Generates size (if present) or ary.size normally distributed floats and saves them to ary.
Supported dtype of ary:
numpy.float32
,numpy.float64
.- Parameters:
ary – NumPy array (
numpy.ndarray
) or HIP device-side array (DeviceNDArray
)mean – Mean value of normal distribution
stddev – Standard deviation value of normal distribution
size – Number of samples to generate, default to ary.size
- property offset#
Mutable attribute of the offset of random numbers sequence.
Setting this attribute resets the sequence.
- poisson(ary, lmbd, size=None)#
Generates Poisson-distributed integers.
Generates size (if present) or ary.size Poisson-distributed integers and saves them to ary.
Supported dtype of ary:
numpy.uint32
,numpy.int32
.- Parameters:
ary – NumPy array (
numpy.ndarray
) or HIP device-side array (DeviceNDArray
)lmbd – lambda for the Poisson distribution
size – Number of samples to generate, default to ary.size
- uniform(ary, size=None)#
Generates uniformly distributed floats.
Generates size (if present) or ary.size uniformly distributed floats and saves them to ary.
Supported dtype of ary:
numpy.float32
,numpy.float64
.Generated numbers are between 0.0 and 1.0, excluding 0.0 and including 1.0.
- Parameters:
ary – NumPy array (
numpy.ndarray
) or HIP device-side array (DeviceNDArray
)size – Number of samples to generate, default to ary.size
Exceptions#
- exception hiprand.HipRandError(value)#
Run-time hipRAND error.
- exception hiprand.HipError(value)#
Run-time HIP error.
Utilities#
- class hiprand.DeviceNDArray(shape, dtype, data=None)#
Device-side array.
This class is a limited version of
numpy.ndarray
for device-side arrays.See
empty()
- copy_to_host(ary=None)#
Copy from data device memory to host memory.
If ary is passed then ary must have the same dtype and greater or equal size as self has.
If ary is not passed then a new
numpy.ndarray
will be created.- Parameters:
ary – NumPy array (
numpy.ndarray
)- Returns:
a new array or ary
- hiprand.empty(shape, dtype)#
Create a new device-side array of given shape and type, without initializing entries.

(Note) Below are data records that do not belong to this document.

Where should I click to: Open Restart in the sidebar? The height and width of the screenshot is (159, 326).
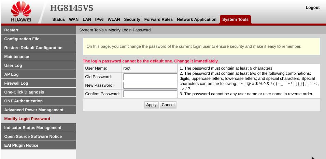pos(39,30)
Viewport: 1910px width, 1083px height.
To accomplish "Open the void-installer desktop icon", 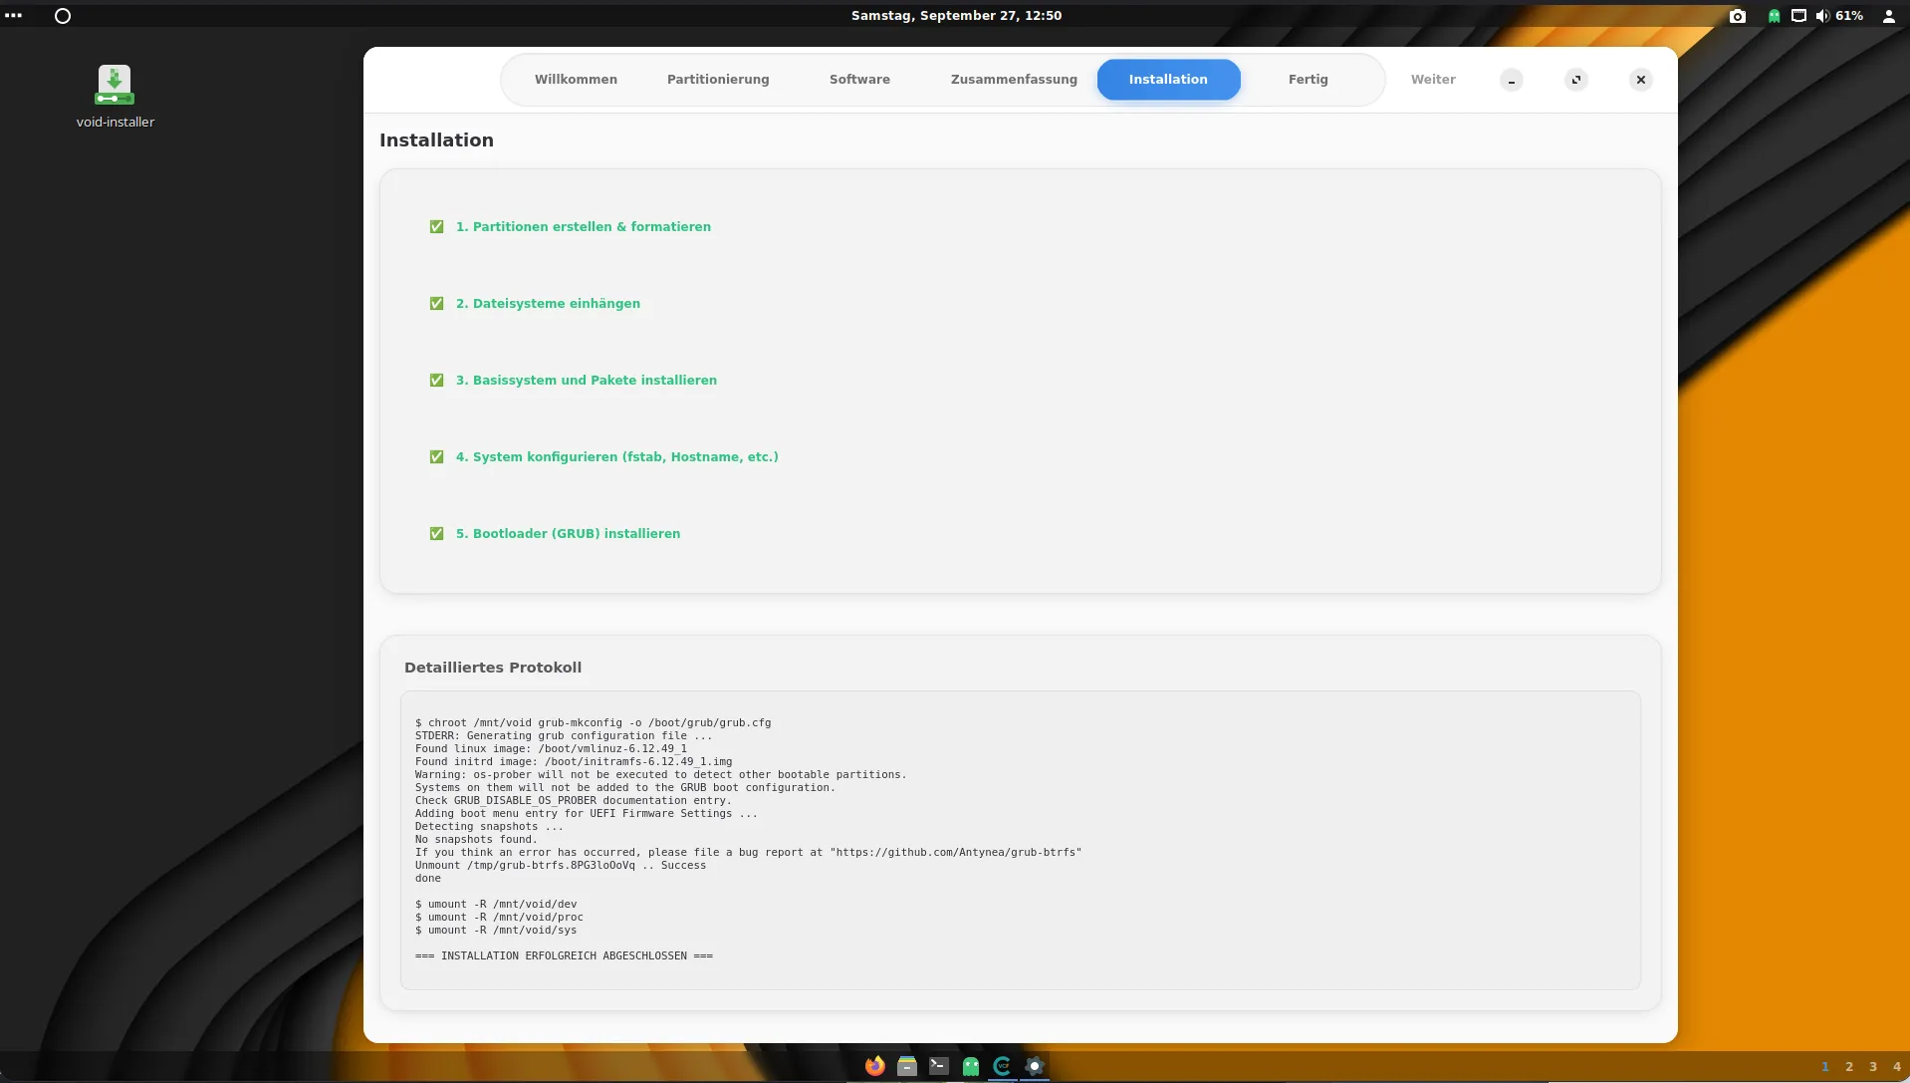I will pos(115,87).
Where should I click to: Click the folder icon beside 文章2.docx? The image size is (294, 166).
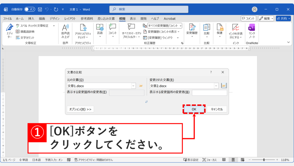click(224, 85)
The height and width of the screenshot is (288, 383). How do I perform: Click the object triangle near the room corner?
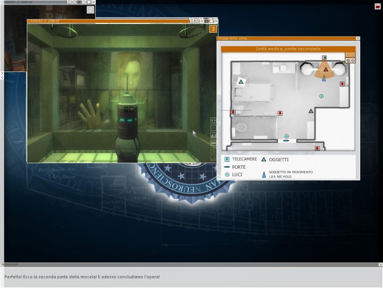coord(311,111)
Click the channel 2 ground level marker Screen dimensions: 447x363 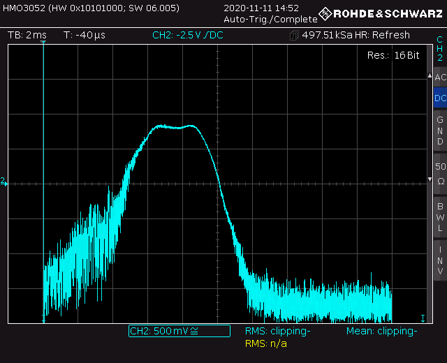pyautogui.click(x=3, y=182)
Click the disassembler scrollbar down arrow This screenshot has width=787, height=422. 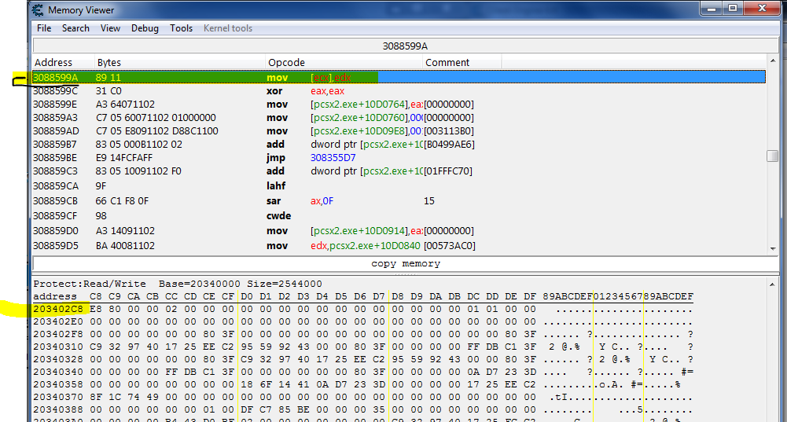(773, 248)
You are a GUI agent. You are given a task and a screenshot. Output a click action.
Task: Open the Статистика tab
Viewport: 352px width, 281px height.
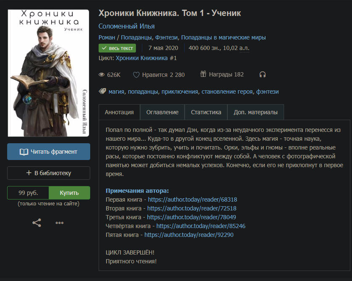(206, 112)
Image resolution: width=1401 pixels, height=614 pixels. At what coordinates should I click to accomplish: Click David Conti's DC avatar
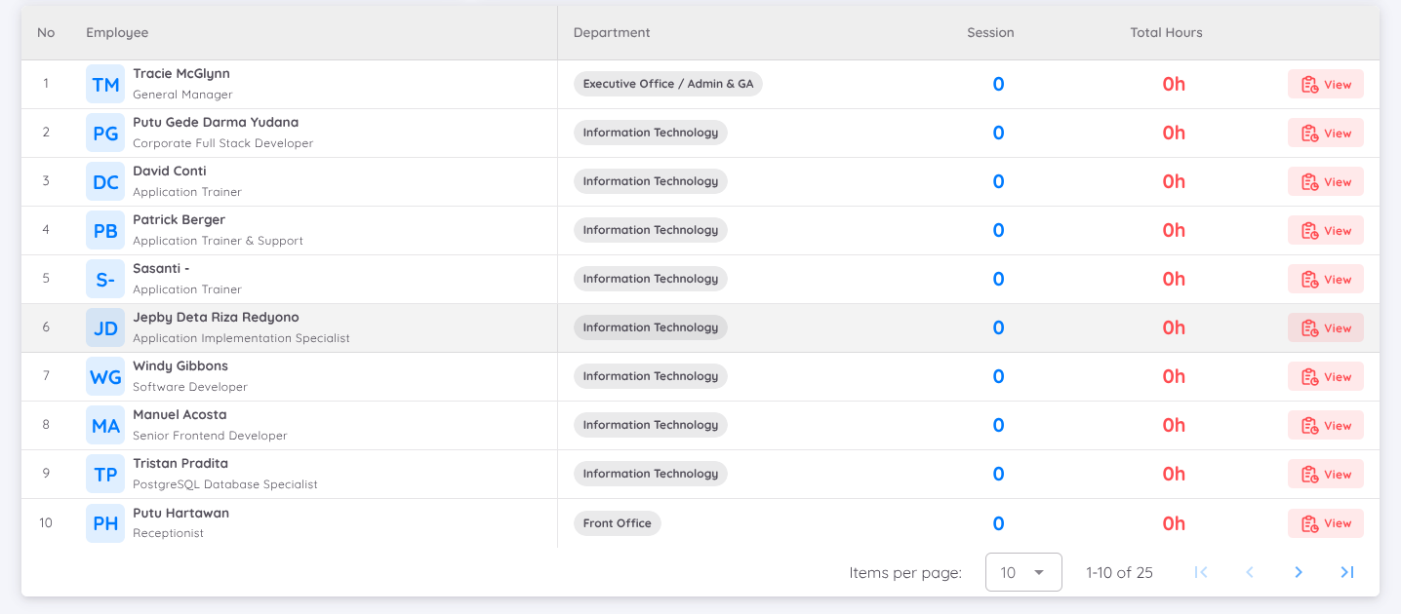tap(105, 182)
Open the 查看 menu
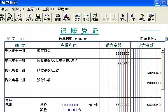This screenshot has height=112, width=168. click(x=33, y=9)
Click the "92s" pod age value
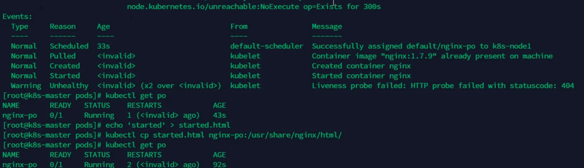 coord(219,164)
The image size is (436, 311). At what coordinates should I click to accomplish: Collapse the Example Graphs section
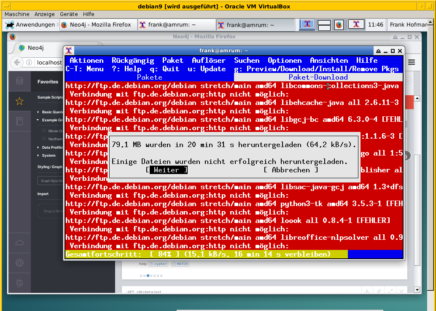click(x=49, y=120)
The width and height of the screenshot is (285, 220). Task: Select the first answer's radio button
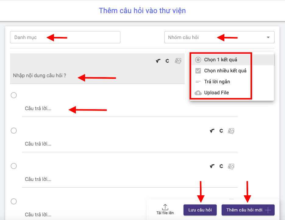tap(13, 95)
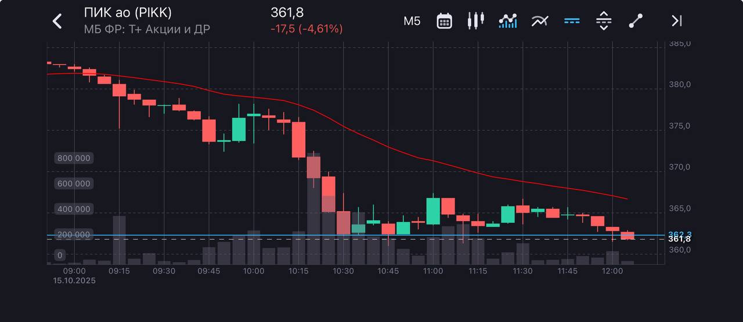Jump to latest candle icon
Viewport: 743px width, 322px height.
[676, 21]
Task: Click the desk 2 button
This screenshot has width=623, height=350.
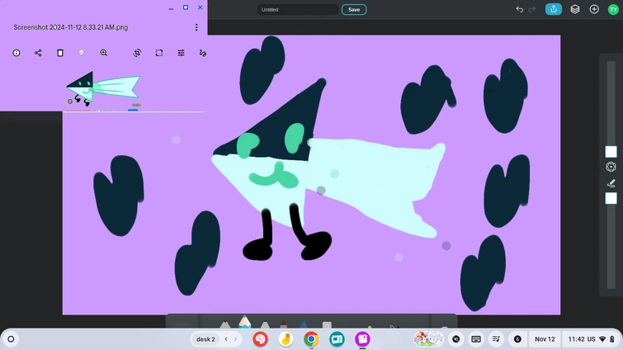Action: [x=205, y=339]
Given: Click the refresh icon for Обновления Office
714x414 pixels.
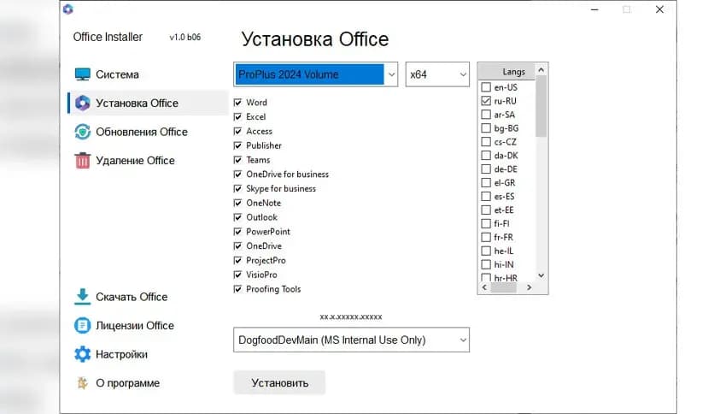Looking at the screenshot, I should (82, 132).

This function is a limited version of
numpy.empty()
for device-side arrays.Example:
import hiprand import numpy as np gen = hiprand.QRNG(ndim=5) d_a = hiprand.empty((5, 10000), dtype=np.float32) gen.uniform(d_a) a = d_a.copy_to_host() print(a)
See
DeviceNDArray
- hiprand.get_version()#
Returns the version number of the rocRAND or cuRAND library.